Dürüstlüğün Altın Değerinden Pul Değerine Düşüşü
Dürüstlük bir altın idi pul oldu,
Türlü türlü bedenlere çul oldu,
İnançın yolu keseden geçeli,
Kimi pula ,kimi kula kul oldu .
Dörtlüğü bugün ki yazımızın ana fikri oldu ,iyi okumalar diliyorum.
Tarih boyunca insanlığın en temel erdemlerinden biri dürüstlük olmuştur. Dürüst kişi güvenilir, sözüne sadık ve emanete riayet eden kişi olarak tanımlanır. Toplumun huzuru, bireyler arasındaki güven duygusu ve ortak yaşamın istikrarı bu ilkeye dayanır. Ancak çağımızda bu değer, çoğu kez ihmal edilmiş, hatta kimi zaman küçümsenmiştir. “Dürüstlük bir altın idi pul oldu” dizesi, bu dönüşümün derinliğini çarpıcı bir şekilde ifade etmektedir.
1. Değerlerin Maddiyatla Ölçülmesi
Modern hayatın hızla değişen koşulları, bireyleri çoğu zaman maddi kazanç ve menfaat peşinde koşmaya yönlendirmektedir. Eskiden onur ve erdem ölçütü olan doğruluk, günümüzde çoğu kez “kazanmak” veya “kaybetmek” denklemine indirgenmiştir. İnsanlar, çıkarlarına ters düştüğü anda dürüstlüğü göz ardı edebilmektedir. Böylece altın değerinde olan bir erdem, pul değerinde algılanmaya başlamaktadır.

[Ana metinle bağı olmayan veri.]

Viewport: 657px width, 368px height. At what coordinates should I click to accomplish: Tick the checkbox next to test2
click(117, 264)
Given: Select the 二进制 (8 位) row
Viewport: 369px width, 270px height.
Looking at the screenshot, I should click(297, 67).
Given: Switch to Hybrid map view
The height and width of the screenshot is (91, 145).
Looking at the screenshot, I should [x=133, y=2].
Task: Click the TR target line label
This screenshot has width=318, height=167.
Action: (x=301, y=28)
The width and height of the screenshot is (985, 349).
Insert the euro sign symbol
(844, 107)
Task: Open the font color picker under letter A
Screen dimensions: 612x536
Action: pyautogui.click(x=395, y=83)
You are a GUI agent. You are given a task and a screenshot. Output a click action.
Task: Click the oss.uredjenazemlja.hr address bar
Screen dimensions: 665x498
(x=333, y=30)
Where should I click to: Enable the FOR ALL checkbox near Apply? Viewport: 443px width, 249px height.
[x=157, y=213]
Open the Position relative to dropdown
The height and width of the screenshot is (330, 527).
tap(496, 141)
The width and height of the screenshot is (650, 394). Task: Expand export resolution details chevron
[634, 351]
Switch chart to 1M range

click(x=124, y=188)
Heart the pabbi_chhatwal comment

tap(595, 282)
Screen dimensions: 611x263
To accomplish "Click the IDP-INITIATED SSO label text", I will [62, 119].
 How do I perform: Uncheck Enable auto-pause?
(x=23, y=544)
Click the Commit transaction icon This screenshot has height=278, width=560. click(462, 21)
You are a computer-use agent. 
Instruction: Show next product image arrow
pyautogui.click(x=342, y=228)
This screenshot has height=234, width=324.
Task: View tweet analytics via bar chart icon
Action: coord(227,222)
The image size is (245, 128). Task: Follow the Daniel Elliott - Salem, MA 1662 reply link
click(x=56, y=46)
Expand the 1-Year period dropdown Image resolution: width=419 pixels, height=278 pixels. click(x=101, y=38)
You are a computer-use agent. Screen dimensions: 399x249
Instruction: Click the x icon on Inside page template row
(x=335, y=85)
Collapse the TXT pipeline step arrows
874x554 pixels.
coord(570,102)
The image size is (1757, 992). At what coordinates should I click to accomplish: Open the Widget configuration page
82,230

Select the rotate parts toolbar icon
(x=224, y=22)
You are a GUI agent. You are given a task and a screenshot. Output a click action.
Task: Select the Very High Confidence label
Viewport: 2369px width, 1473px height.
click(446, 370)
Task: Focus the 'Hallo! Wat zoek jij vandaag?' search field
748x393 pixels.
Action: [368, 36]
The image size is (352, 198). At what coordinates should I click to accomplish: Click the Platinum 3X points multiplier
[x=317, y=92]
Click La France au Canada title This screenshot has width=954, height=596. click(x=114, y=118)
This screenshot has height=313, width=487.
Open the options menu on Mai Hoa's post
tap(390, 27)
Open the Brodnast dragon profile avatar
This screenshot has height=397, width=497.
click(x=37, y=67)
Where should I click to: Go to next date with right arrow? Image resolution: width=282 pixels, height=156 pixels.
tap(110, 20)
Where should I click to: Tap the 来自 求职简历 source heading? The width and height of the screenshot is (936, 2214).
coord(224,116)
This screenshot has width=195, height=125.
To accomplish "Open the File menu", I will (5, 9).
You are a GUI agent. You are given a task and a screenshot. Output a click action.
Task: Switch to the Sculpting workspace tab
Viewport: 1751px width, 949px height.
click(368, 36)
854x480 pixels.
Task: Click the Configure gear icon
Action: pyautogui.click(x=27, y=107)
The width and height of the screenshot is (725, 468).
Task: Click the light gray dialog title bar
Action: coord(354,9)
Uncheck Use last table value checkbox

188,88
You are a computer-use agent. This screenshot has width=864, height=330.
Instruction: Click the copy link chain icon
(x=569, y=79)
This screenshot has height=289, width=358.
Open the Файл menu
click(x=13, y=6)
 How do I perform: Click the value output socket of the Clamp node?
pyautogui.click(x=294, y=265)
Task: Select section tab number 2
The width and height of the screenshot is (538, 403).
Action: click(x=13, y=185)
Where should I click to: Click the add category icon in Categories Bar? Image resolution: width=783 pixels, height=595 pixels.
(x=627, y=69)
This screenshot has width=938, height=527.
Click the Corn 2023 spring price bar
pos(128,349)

2. İnancın Yolunun Cebinden Geçmesi
Mısralarda geçen “İnancın yolu keseden geçeli” ifadesi, inanç ve maneviyatın dahi dünyevî menfaatlere alet edilişine işaret eder. Oysa hakiki inanç, samimiyet ve teslimiyet ister. Ancak bireylerin ve toplumların maddî çıkarlarla ölçülen bir dindarlık sergilemesi, dini hayatın özünü zedelemekte, manevi yolculuğu göstermelik bir hale getirmektedir.
3. Kula Kulluk Etmek
“Kimisi pula, kimisi kula kul oldu” dizesi ise insanın yaratılıştaki en büyük zaafına temas eder: özgürlüğünü ve iradesini kaybederek menfaate ya da güçlü kişilere boyun eğmek. Oysa insan, yalnızca Yaradan’a kul olmakla yücelir. Kula kul olmak ise insanı değerlerinden uzaklaştırır ve onu kendi çıkarlarının mahkûmu haline getirir.
Toplumsal yozlaşmaya karşı en büyük ilaç, yeniden dürüstlüğü ve samimiyeti hayatın merkezine koymaktır. Dürüstlüğün kaybolduğu bir toplumda ne adalet kalır, ne de güven. Bu sebeple hem birey hem toplum düzeyinde şu ilkeleri hatırlamak gerekir:
• Doğruluk menfaatle değil, vicdanla ölçülmelidir.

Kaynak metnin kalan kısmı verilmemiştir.